:: Raw records ::

## Start

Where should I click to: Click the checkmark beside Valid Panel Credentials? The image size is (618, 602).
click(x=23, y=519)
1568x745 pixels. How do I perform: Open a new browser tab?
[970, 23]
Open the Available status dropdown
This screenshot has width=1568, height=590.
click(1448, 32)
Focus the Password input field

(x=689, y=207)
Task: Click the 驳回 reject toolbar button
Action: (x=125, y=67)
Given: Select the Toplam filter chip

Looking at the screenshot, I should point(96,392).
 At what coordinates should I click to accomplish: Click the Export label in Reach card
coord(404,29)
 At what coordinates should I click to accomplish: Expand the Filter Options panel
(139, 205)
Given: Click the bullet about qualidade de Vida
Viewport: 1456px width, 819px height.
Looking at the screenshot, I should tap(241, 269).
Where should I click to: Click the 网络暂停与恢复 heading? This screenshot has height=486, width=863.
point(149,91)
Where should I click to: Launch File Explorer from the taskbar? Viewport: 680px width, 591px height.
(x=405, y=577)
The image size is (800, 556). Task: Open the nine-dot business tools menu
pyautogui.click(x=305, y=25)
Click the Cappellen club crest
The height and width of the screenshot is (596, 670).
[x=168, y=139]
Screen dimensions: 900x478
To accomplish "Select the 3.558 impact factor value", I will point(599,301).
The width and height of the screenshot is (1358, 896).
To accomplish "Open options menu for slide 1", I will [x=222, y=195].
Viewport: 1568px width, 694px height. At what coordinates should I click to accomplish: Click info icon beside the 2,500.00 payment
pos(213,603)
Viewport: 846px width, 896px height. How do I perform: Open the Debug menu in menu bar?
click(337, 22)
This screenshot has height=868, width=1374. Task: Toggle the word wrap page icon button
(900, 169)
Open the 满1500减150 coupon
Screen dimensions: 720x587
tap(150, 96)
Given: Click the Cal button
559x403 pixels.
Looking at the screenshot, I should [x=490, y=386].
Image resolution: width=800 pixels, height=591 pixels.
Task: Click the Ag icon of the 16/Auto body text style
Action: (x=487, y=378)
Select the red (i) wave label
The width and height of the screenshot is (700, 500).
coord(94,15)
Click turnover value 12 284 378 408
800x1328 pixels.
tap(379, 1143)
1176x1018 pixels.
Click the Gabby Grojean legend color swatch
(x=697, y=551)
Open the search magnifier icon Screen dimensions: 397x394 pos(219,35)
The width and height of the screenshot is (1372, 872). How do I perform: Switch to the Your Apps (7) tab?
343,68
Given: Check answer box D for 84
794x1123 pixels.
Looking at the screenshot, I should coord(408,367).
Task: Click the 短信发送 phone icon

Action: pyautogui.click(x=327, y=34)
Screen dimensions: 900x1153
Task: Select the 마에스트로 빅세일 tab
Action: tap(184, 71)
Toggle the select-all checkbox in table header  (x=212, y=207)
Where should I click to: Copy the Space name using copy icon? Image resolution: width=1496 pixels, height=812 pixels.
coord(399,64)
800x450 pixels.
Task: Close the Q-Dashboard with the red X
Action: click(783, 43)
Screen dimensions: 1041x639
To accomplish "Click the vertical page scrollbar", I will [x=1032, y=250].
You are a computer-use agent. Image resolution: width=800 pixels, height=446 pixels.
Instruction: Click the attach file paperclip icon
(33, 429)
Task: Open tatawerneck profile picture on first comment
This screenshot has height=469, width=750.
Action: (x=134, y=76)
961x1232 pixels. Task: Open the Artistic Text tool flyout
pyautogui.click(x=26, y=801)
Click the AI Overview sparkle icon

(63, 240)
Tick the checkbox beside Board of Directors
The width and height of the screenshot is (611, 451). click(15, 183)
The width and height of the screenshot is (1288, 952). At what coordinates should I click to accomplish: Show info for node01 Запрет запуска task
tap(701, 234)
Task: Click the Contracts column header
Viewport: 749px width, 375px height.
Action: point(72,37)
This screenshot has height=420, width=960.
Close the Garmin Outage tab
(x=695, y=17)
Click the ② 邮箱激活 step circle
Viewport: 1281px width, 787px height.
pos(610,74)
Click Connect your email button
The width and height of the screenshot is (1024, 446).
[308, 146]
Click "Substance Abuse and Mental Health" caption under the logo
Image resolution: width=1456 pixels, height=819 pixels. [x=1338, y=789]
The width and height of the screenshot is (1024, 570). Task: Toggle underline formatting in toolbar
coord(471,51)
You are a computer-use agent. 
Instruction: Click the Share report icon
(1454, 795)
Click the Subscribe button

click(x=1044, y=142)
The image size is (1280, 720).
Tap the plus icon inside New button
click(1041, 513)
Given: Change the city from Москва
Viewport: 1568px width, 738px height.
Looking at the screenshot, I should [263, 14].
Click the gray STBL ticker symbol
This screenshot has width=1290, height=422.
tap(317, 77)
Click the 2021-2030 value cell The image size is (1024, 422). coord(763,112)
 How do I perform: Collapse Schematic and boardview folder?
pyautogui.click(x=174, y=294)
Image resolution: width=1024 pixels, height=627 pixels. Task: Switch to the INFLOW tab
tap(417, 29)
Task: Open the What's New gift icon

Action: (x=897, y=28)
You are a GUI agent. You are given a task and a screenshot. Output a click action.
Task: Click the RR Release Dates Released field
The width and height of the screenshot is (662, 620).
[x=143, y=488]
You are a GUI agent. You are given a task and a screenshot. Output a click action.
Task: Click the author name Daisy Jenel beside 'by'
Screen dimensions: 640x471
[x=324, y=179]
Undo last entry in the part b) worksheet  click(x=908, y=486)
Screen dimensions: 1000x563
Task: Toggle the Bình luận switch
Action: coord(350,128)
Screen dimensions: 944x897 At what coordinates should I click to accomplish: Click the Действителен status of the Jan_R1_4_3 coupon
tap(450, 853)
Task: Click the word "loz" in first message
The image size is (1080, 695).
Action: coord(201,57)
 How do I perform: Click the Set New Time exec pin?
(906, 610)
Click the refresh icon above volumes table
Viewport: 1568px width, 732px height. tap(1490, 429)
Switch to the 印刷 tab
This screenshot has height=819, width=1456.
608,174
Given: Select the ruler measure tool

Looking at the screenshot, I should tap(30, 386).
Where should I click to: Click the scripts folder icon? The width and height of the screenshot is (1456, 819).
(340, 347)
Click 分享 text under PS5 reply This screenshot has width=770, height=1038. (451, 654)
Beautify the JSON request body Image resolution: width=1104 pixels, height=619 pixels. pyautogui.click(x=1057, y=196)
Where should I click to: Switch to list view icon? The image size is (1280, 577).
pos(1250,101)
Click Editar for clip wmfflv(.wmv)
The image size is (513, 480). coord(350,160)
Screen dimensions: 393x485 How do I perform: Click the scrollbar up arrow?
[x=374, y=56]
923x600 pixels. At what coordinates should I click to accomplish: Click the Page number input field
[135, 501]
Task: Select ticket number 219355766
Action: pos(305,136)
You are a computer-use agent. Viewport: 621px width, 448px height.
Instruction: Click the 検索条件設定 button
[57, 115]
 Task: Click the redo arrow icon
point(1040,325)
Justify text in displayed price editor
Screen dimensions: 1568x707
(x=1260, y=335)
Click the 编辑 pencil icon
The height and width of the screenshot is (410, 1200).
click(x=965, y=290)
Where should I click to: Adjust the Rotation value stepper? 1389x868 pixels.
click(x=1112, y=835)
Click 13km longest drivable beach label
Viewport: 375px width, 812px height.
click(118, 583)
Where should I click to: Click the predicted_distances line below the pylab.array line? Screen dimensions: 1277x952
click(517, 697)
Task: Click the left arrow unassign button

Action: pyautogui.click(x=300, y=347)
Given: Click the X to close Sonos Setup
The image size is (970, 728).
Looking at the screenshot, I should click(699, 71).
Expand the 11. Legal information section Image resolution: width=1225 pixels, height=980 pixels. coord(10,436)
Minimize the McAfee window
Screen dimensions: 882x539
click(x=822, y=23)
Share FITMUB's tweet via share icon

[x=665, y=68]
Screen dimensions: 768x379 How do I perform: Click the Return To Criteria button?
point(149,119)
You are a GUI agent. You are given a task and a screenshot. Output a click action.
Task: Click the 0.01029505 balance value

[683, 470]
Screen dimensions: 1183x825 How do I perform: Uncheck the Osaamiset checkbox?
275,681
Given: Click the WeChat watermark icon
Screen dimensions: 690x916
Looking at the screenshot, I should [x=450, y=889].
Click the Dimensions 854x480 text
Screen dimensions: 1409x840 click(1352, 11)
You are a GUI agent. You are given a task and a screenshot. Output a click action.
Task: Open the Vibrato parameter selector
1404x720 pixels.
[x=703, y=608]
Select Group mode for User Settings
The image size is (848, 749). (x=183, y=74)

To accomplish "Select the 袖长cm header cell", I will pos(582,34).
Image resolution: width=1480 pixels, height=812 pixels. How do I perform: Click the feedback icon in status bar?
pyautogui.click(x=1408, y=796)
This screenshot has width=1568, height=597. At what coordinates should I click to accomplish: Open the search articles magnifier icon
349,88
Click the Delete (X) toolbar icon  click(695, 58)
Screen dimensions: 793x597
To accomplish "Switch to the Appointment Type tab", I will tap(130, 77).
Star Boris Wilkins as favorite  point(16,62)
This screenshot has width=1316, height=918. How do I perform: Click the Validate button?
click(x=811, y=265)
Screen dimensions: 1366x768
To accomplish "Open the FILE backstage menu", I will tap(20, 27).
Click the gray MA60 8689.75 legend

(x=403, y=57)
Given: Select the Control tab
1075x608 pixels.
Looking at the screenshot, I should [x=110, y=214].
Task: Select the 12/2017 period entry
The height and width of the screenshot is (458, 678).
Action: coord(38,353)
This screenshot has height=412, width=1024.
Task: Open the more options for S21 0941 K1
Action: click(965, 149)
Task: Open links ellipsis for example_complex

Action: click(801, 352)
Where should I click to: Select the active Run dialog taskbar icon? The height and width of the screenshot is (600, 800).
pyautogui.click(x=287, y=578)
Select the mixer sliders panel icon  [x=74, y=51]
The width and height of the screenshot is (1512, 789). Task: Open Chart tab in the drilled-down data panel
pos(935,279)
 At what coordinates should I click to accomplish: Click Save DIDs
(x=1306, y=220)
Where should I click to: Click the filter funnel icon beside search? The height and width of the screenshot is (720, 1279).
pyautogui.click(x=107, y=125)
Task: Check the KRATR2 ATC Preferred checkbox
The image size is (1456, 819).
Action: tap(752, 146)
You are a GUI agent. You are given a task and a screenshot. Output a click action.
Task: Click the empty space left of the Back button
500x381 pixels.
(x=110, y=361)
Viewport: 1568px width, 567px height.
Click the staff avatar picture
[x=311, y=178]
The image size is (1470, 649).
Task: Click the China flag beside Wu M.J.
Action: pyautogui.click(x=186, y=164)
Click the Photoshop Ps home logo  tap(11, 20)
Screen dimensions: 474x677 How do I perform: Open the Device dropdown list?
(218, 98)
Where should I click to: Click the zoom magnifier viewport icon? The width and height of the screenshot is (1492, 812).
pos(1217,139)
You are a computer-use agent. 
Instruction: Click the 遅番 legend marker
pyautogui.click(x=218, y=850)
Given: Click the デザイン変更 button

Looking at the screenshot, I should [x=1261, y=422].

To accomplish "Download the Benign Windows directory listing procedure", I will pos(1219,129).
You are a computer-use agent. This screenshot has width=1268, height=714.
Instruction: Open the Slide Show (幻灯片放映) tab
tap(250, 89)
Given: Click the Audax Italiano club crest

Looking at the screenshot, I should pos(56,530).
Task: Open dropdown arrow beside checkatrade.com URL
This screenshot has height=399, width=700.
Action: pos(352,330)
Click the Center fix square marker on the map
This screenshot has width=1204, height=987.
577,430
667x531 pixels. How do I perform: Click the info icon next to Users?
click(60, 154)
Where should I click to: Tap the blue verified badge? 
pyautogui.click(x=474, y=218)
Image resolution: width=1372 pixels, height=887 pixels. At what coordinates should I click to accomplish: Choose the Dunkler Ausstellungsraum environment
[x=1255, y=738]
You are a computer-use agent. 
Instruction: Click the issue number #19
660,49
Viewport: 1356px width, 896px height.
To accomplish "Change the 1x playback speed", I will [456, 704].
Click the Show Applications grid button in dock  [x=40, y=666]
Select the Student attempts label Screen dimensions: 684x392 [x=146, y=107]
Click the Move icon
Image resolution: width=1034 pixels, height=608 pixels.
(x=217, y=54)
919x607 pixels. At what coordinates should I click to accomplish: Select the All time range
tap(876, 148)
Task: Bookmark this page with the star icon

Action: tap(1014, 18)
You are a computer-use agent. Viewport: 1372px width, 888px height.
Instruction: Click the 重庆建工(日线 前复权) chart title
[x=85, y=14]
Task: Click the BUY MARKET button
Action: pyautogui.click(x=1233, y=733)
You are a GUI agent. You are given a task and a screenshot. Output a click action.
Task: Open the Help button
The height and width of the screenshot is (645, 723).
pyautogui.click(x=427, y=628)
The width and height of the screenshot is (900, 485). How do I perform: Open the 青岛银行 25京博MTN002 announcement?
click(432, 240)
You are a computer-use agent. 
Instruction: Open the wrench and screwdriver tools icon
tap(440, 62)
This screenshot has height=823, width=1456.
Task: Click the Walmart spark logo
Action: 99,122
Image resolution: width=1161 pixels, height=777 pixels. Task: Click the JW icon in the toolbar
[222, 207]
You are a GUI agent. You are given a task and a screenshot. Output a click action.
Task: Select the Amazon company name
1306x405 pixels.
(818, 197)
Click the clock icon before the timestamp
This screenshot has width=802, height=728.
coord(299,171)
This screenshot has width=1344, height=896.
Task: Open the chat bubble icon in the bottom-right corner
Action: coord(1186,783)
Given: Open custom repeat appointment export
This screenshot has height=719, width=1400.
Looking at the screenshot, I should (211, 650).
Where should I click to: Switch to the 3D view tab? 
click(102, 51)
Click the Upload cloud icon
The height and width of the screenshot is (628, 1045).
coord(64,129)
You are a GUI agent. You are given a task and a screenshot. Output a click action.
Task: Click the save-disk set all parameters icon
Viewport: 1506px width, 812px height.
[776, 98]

## End

Reproduce the material above word for word, from the line containing "You are a computer-use agent. Viewport: 621px" through the line containing "(x=1260, y=335)", with both of those lines included.

You are a computer-use agent. Viewport: 621px width, 448px height.
Instruction: Click the 検索条件設定 button
[57, 115]
 Task: Click the redo arrow icon
point(1040,325)
Justify text in displayed price editor
Screen dimensions: 1568x707
(x=1260, y=335)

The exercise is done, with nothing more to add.